Movie: Bangaru Kodipetta
Director: Raj Pippalla
Cast: Navdeep, Swathi Reddy, Santosh, Laxman, Sanchalana
Rating: *
Getting swayed by tags and trying to play safe by tinkering with every possible genre is a mere synonym of a compromise, also qualifying enough to be an attribute of an amateur. Baffling is the half-baked nature of Telugu films in the recent past that the directors never submit themselves either to a story or a riveting screenplay, most often ending up making a namesake hotchpotch product just to get their directorial desires fulfilled. If Basanti was Chaitanya Dantuluri’s turn for a siege drama the previous week, Bangaru Kodipetta is the Boni maker Raj Pippalla’s turn for his celluloid-indulgence, an uncooked crime caper.
The first half of the film is primarily spent on finding everyone’s reason for their immediate monetary needs. There are four intertwined stories, one of an ex-sales executive in a detergent company, one of an audio arranger, one of a pizza delivery boy ambitious of a film chance with the last one being a villager who needs to repay his gambling debts. So much unneeded melodrama is forced into the stories even if the screenplay isn’t a farce. A love story between Navdeep and Swathi, an emotional saga between twin brothers (you never know the reason for their casting as twins) and the overplayed desperation of the teenager’s acting ambitions are supplemented by rather superficial performances to generate any minimum interest.
Other than Swathi, there aren’t any credible actors around who lend minimum honesty to their roles. Navdeep is alright, but his screen-presence isn’t as magnetic as one saw in his Arya 2 or a Chandamama. Most shocking of them all is the decision to include stuntmen Ram-Laxman in the film’s cast, who for a bare minimum don’t even get to explore their strengths of fighting out baddies and here, a fussy brother-bonding thread brings the two together, making the proceedings all the more frustrating. The repeated utterances of the audition speech by the aspirant actor adds to the ambiguity on display.

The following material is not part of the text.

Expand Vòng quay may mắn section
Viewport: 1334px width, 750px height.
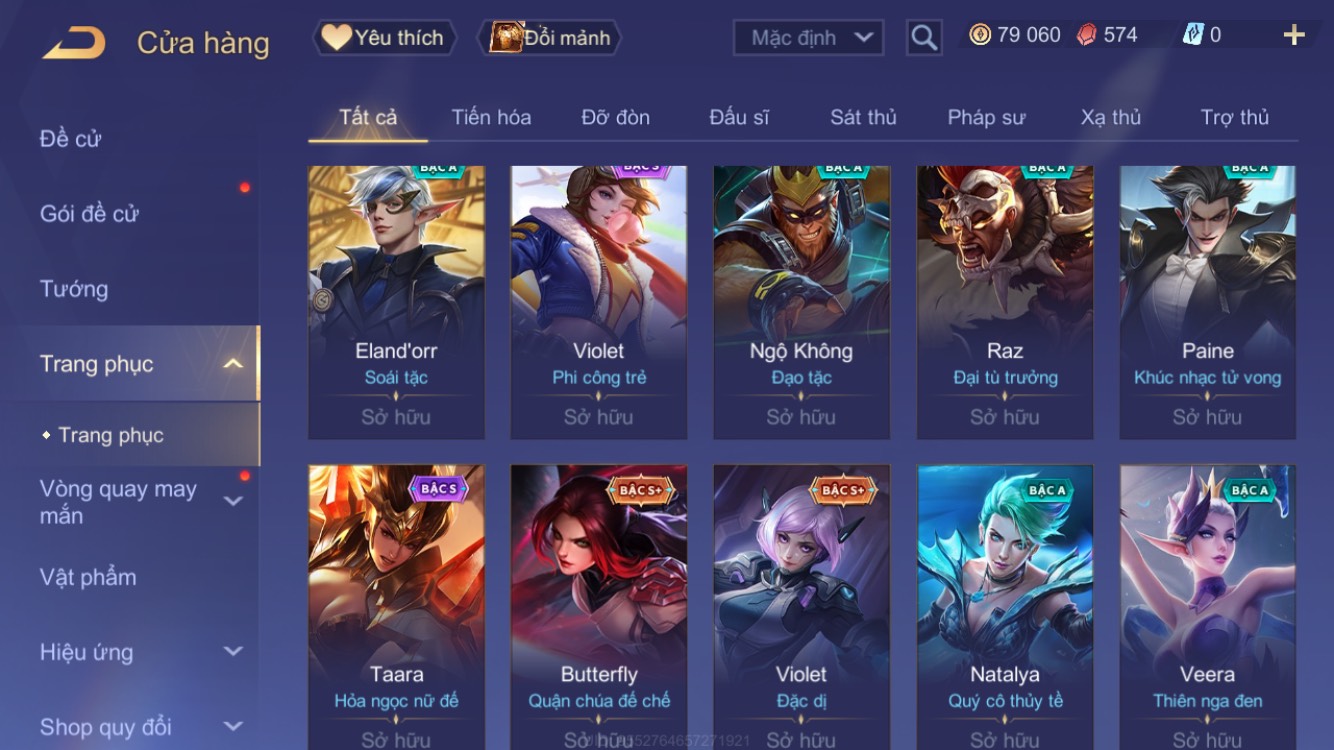[x=232, y=501]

For a fact, there is never an element of genuine tension of committing a crime or the characters being worried or amused of its consequences. They go about their crime plan as if a banana is being fed into their mouths. The climax which at least to be justified is an example to show how aimless the entire exercise was. All the characters assemble together for a formality and dialogues about correctness, emotional connect are brought on.
The music tracks come at the most unexpected junctures too. The unstructured screenplay and the connections, an open abuse of its anthology attempt only do more damage in unlocking these loopholes. The title is the only apt aspect for they literally use both the gold and the egg embedded in it for justification. Bangaru Kodi Petta isn’t worth anyone’s 120 minutes.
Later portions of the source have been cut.